The provision is part of a wide-ranging NRA-backed bill that has passed the House and awaits debate by the full Senate.
At a statehouse news conference, Johnson held up his own weapons permit, which he says shows he supports the second amendment.
“This is my concealed carry permit,” Johnson said. “I do have that.”
Johnson referred to the fact that legislators do not have to walk through metal detectors to enter the capitol, so a lawmaker with a weapons permit is already free to walk in with a gun.
Johnson says gun owners argue that if legislators can carry weapons into the statehouse, then all citizens should be able to.
“Gunowners would say anybody who has a permit is carrying already which isn't true,” Johnson said. “I'm not carrying.

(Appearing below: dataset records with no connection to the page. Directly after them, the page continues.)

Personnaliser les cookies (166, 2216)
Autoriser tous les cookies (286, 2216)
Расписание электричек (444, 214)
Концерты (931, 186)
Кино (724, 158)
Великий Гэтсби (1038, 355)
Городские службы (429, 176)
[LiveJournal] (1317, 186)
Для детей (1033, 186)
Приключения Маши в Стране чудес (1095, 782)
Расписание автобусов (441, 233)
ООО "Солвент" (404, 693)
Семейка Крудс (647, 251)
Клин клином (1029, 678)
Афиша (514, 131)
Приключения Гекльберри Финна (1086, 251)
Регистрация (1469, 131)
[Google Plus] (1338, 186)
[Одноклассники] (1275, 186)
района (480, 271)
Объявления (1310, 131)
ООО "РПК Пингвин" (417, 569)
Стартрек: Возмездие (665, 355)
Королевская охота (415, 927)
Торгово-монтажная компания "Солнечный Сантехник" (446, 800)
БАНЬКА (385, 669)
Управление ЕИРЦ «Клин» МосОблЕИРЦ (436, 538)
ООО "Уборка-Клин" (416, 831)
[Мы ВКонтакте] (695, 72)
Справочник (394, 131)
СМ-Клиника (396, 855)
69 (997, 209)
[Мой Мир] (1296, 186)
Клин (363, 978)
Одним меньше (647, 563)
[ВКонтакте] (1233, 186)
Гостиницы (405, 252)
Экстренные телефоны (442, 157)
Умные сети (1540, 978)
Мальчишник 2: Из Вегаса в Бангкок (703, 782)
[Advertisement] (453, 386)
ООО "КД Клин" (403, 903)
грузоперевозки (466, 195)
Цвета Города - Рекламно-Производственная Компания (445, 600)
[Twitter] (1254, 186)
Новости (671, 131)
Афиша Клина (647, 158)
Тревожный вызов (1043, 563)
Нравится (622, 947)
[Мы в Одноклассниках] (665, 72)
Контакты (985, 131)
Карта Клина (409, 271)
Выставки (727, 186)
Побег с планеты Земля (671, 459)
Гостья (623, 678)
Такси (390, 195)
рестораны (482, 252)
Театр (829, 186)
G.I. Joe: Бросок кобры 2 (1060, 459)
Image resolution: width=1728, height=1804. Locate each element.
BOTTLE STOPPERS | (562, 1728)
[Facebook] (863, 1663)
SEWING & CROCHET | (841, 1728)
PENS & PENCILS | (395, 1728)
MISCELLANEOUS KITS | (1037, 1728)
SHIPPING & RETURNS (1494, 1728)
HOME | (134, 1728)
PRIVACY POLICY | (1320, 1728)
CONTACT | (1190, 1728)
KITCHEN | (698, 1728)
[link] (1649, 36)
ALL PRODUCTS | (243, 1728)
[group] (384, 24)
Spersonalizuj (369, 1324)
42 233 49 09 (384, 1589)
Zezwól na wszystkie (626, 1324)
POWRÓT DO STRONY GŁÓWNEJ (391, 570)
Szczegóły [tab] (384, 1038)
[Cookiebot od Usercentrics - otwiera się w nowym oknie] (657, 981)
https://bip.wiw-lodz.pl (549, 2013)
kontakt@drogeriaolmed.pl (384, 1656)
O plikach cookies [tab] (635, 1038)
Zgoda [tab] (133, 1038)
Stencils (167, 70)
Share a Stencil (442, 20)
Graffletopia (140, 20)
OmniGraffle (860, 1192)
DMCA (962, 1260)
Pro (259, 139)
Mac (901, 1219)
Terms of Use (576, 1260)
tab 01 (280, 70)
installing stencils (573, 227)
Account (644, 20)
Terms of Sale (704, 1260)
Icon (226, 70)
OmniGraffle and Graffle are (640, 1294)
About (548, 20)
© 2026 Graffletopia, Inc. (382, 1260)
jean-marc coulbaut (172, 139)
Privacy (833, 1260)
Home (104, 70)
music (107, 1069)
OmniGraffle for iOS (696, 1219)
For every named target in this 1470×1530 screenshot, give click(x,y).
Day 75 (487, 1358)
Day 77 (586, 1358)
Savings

“We don’t need guns at the capitol."
On another issue, Johnson said he did not have to show competence with a weapon in order to acquire his permit.
“I did not have to do any firing test to get this permit,” he said.
Democrats in the Iowa House tried unsuccessfully to amend the gun bill to mandate 20 hours of training in order to get a permit to carry a weapon.
Rep. Wes Breckenridge (D-Newton) said the online training the bill allows isn’t enough for an amateur.
“They’ll go online for two or three hours, turn in their paperwork to get a weapon, then purchase a weapon,” Breckinridge said during House debate. “They may never handle it, or if they do handle it, it’s very minimal.”
At the news conference, a representative with Iowans for Gun Safety spoke out against the bill.
“Human rights are being overlooked for gun rights," said Board President Carletta Knox-Seymour.
The gun safety group wants the Senate to amend the bill to eliminate so-called Stand Your Ground language which expands a gunowner’s right to claim self-defense.
A pediatrician spoke out against the bill’s provision to allow children to handle handguns with the supervision of a parent or guardian.
The bill passed the House on March 7th by a vote of 58-39.
"We've still got our work cut out for us when we move this over to the Senate," said the bill’s sponsor Rep. Matt Windschitl (R-Missouri Valley).